→ **WORK INSTRUCTIONS**
Each line in the data holding "agent" should be listed.

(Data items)
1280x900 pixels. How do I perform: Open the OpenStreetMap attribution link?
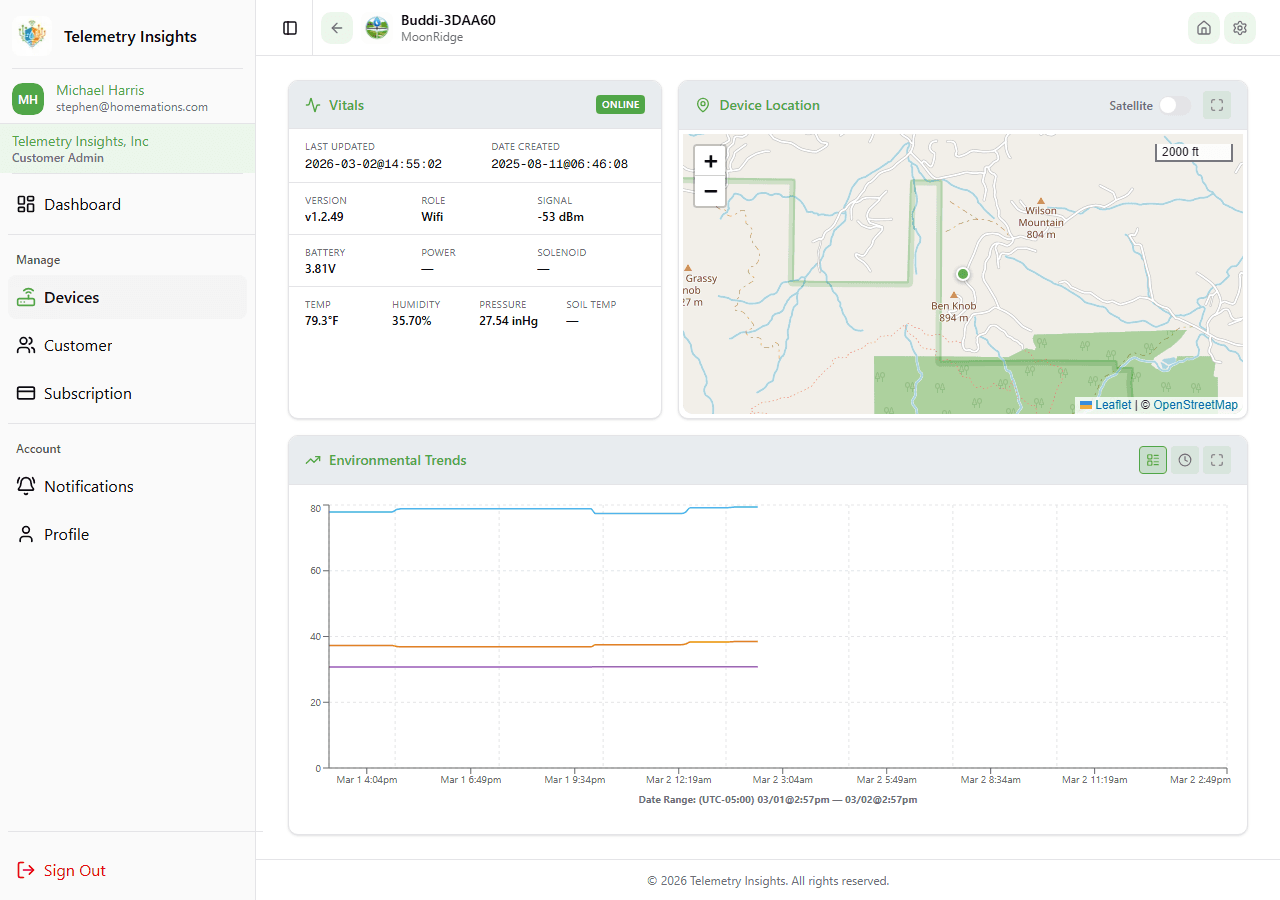(x=1195, y=405)
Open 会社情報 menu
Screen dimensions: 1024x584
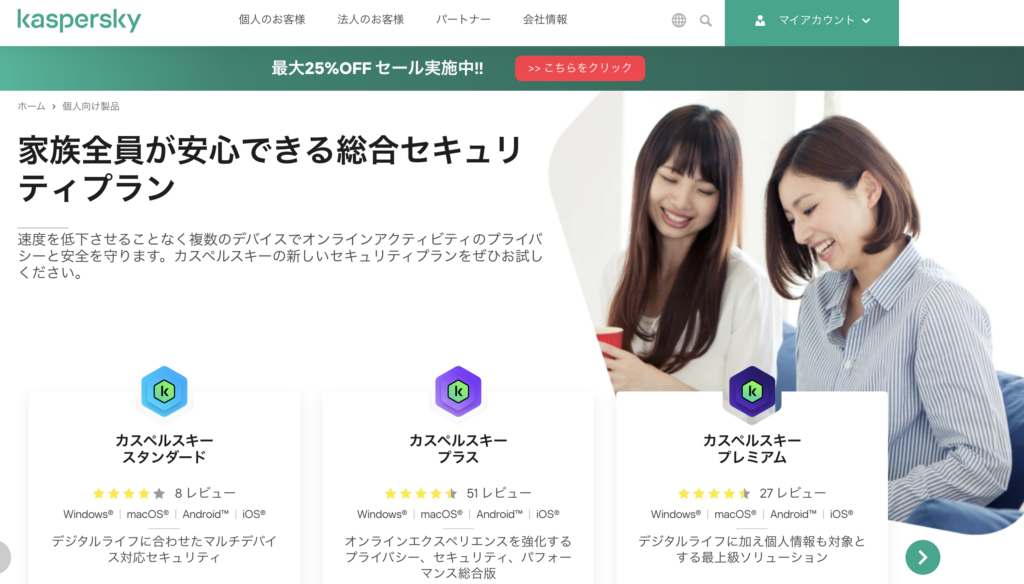click(x=545, y=20)
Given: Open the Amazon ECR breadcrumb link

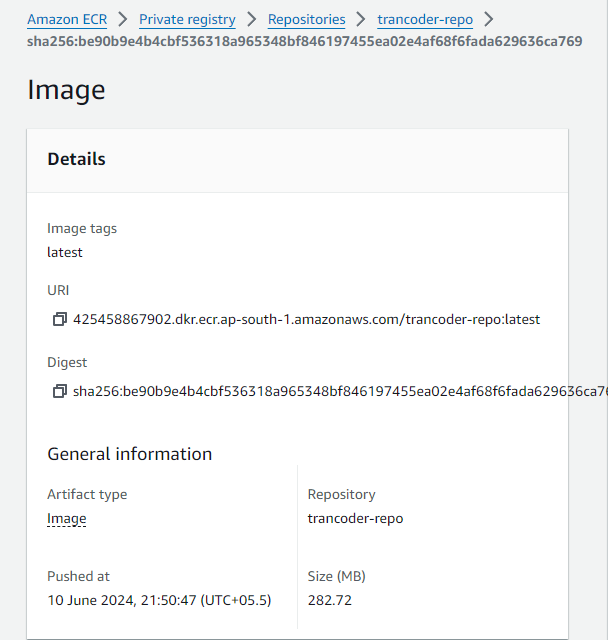Looking at the screenshot, I should 67,20.
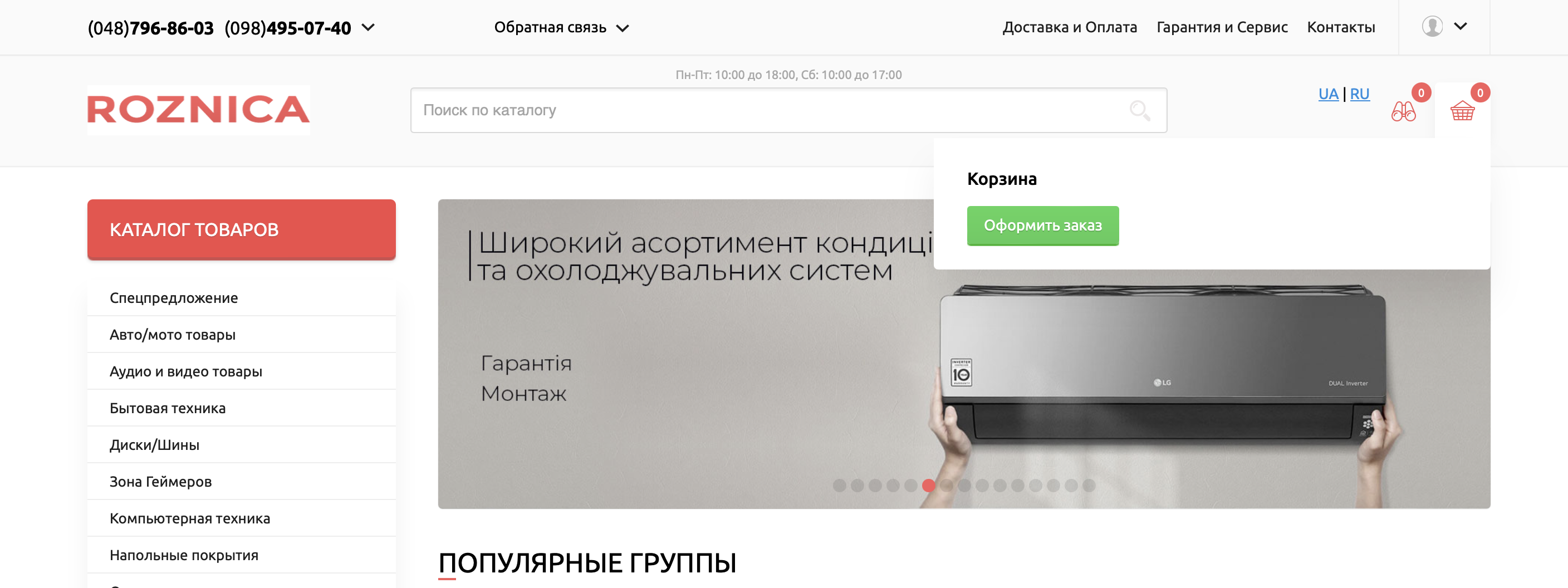The height and width of the screenshot is (588, 1568).
Task: Open the shopping basket icon
Action: 1462,111
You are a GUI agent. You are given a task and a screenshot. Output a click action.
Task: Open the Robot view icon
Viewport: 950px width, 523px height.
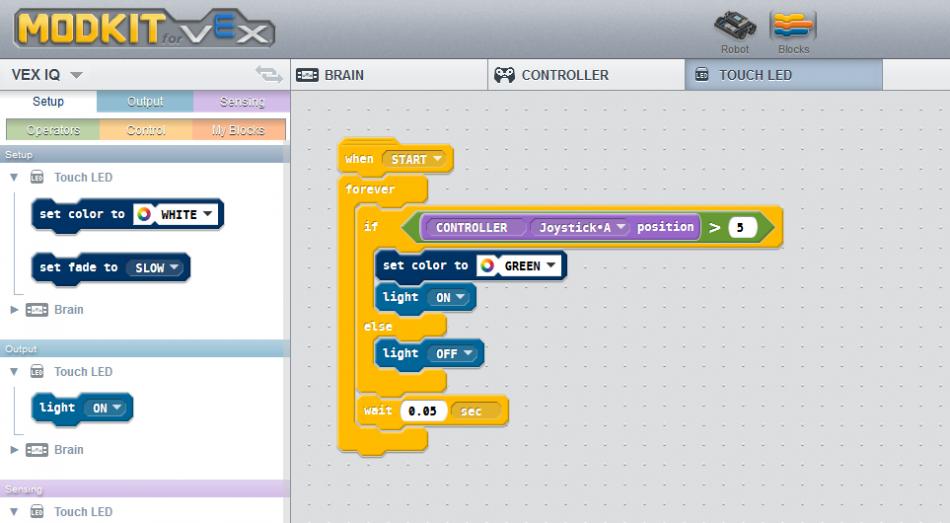click(x=734, y=26)
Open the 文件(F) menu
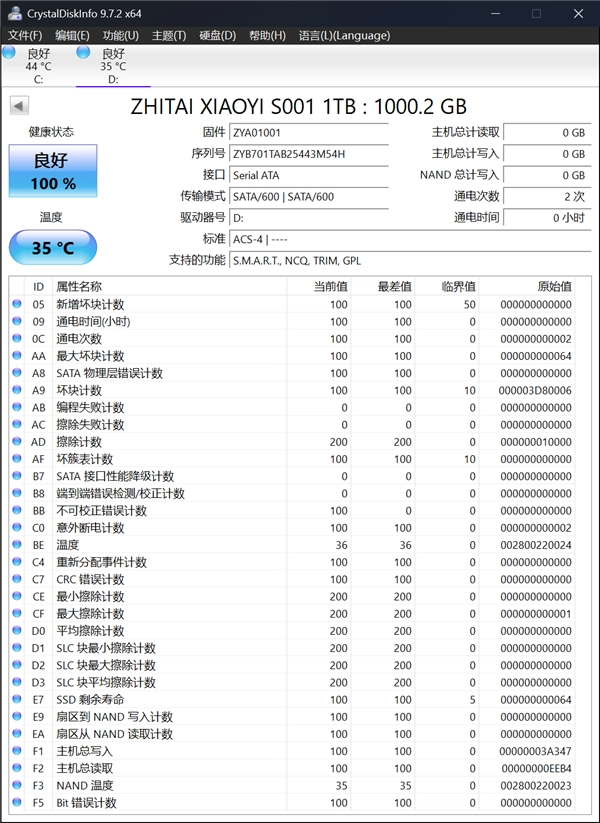This screenshot has width=600, height=823. 25,36
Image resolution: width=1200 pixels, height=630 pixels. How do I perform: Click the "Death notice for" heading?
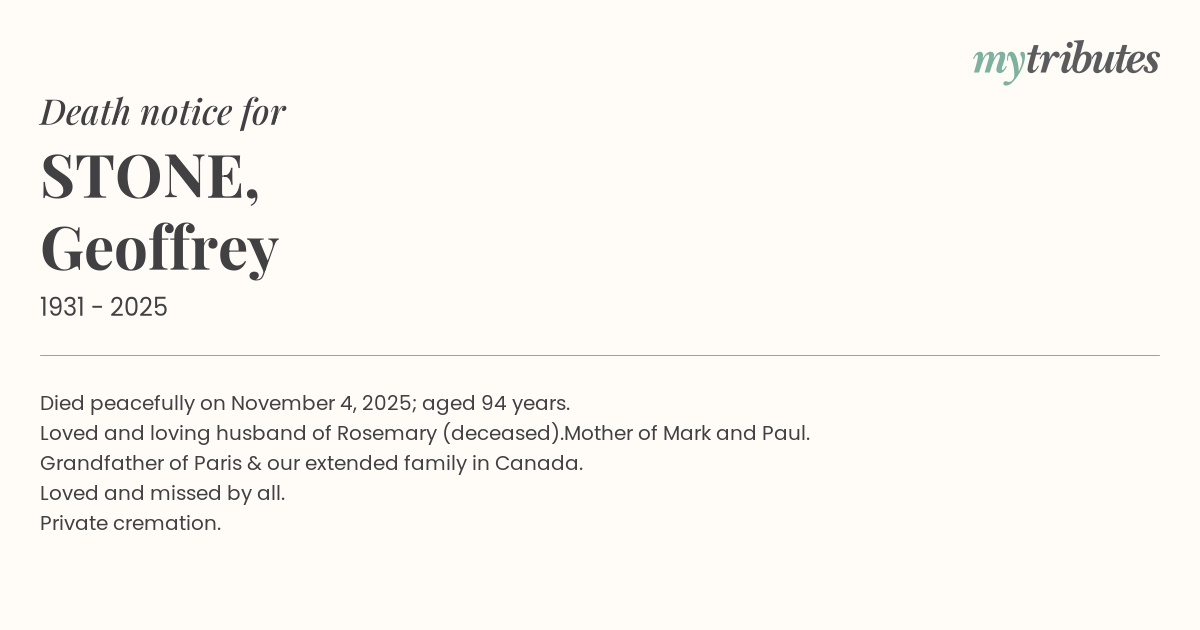pyautogui.click(x=163, y=112)
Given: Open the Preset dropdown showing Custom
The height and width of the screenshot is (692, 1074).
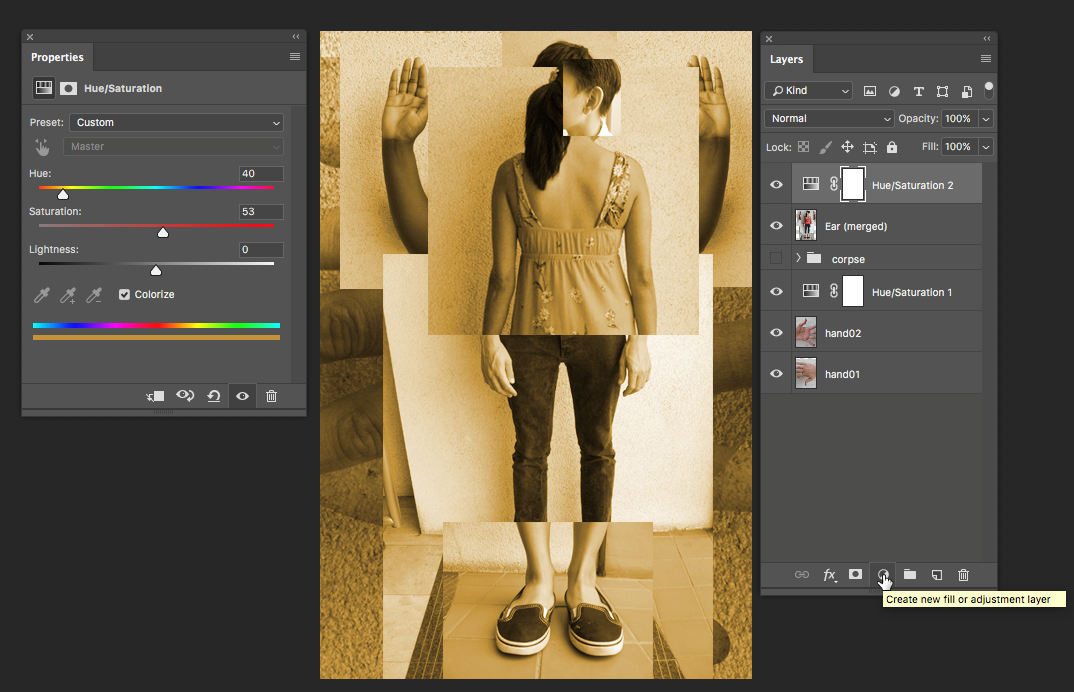Looking at the screenshot, I should pos(176,123).
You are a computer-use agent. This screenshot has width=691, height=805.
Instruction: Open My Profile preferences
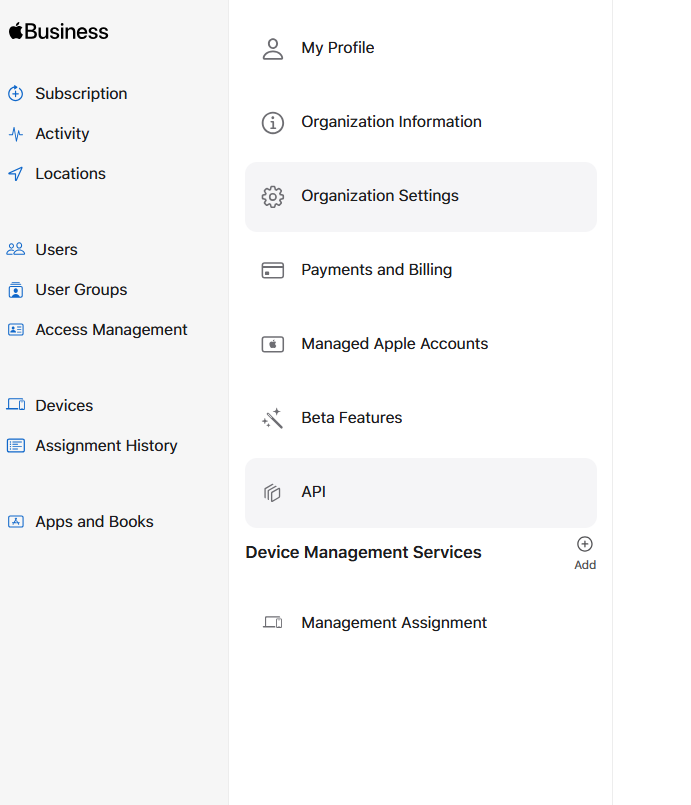point(337,48)
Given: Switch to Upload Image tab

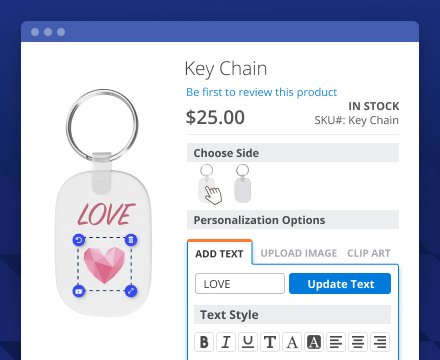Looking at the screenshot, I should coord(299,253).
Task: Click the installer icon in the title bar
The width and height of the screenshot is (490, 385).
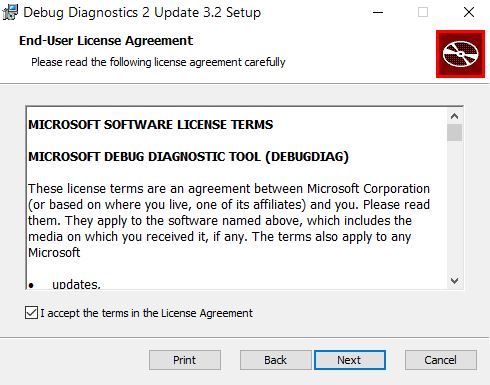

→ **EXERCISE SOLUTION**
You are a GUI agent. You are given a task and a screenshot. Output a click action.
You are a computer-use agent. This screenshot has width=691, height=805.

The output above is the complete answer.